Inflammation with a similar grade seen in more than 5% of any reference population (healthy controls or non-progressing at-risk groups) was considered less RA-specific. Data were stratified by age groups: under 40 years, 40-59 years, and 60 years or older. Patient involvement was integrated in cohort design.

Key Findings

The study included 1612 participants, predominantly female (68%) and White (94%), with a mean age of 51 years (SD 14). Key results include:

  • Grade 2 and 3 Inflammation: Moderate to severe synovitis, tenosynovitis, or osteitis (grades 2 or 3) were uncommon in healthy controls and CSA non-converters across all ages (occurring in less than 5% of individuals), indicating high specificity for RA.
  • Grade 1 Inflammation Prevalence: Low-grade (grade 1) inflammation was prevalent at multiple joint sites in healthy controls and at-risk groups (both CSA and UA non-progressors), exceeding 5% occurrence across all age groups. Notably, these locations overlapped with areas frequently inflamed in RA patients.
  • Age-Related Increase: Frequency of low-grade inflammation increased with age in all cohorts, highlighting age as a confounder in MRI interpretation.
  • Moderate Inflammation in Older Non-Progressors: Grade 2 inflammation above 5% prevalence was found only in non-progressing UA patients aged 60 or above, suggesting some moderate MRI findings may not always predict RA progression.
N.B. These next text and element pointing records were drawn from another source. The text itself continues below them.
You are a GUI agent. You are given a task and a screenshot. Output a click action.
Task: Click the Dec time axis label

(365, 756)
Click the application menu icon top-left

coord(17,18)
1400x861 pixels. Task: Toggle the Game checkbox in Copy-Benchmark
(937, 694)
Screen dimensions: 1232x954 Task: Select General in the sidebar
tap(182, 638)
The implication is that certain low-grade MRI signals—previously presumed indicative of early RA—can occur in non-inflammatory or non-RA populations, emphasizing caution to avoid overdiagnosis based on mild MRI changes alone.

Expert Commentary

This pioneering study addresses an important gap by evaluating the specificity of MRI findings in inflammatory arthritis and the risk of false positives. Clinical interpretation of MRI must integrate recognition that low-grade inflammation may frequently occur in healthy or at-risk but non-progressing individuals. The standard RAMRIS scoring system remains a valuable tool, but clinical context and degree of inflammation (focusing on moderate to severe grades) should guide diagnostic decisions.

Age stratification reveals that degenerative or subclinical inflammatory changes increase with aging, necessitating age-adjusted MRI thresholds or interpretation guidelines. The unexpected finding of moderate inflammation in non-progressing elderly UA patients warrants further research into benign inflammatory processes mimicking RA on MRI.
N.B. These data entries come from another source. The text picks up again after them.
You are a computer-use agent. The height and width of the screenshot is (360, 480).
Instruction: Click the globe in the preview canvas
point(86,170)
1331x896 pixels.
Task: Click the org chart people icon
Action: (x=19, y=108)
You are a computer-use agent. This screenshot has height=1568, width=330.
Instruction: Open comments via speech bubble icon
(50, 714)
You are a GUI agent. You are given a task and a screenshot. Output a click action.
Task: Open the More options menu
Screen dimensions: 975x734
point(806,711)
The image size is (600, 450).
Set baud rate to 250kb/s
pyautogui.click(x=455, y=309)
Limitations include a predominantly White cohort limiting generalizability to other ethnicities, and follow-up durations that might miss late RA conversion. Additionally, MRI acquisitions were performed within a single center, which may influence reproducibility across varying clinical settings.

Conclusion

This study highlights that low-grade MRI-detected synovitis, tenosynovitis, and osteitis at typical RA sites occur frequently in healthy controls and at-risk individuals who do not develop RA, particularly increasing with age. Moderate to severe MRI inflammation remains more specific to RA. These findings advocate caution against overinterpretation of mild MRI inflammatory signs to reduce false-positive diagnoses and overtreatment.

In clinical practice, combining MRI findings with clinical, serological, and demographic data remains essential to improve diagnostic precision. Future research should aim at refining MRI scoring thresholds incorporating age and investigating mechanisms underlying MRI inflammation in non-RA populations.

References

  1. Ton DA, den Hollander NK, van Steenbergen HW, van der Helm-van Mil AHM. Comparison of findings on contrast-enhanced MRI of the hand, wrist, and forefoot in healthy controls, two at-risk groups, and patients with rheumatoid arthritis: a cohort study. Lancet Rheumatol. 2025 Sep;7(9):e618-e628. doi: 10.1016/S2665-9913(25)00065-7. PMID: 40523380.
  2. Van der Heijde D, et al. Magnetic resonance imaging in early arthritis. Nat Rev Rheumatol. 2015 Apr;11(4):279-90. doi: 10.1038/nrrheum.2015.4.
  3. Østergaard M, et al. Imaging in early rheumatoid arthritis: possibilities and limitations. Nat Rev Rheumatol. 2018 Dec;14(12):669-676. doi: 10.1038/s41584-018-0104-4.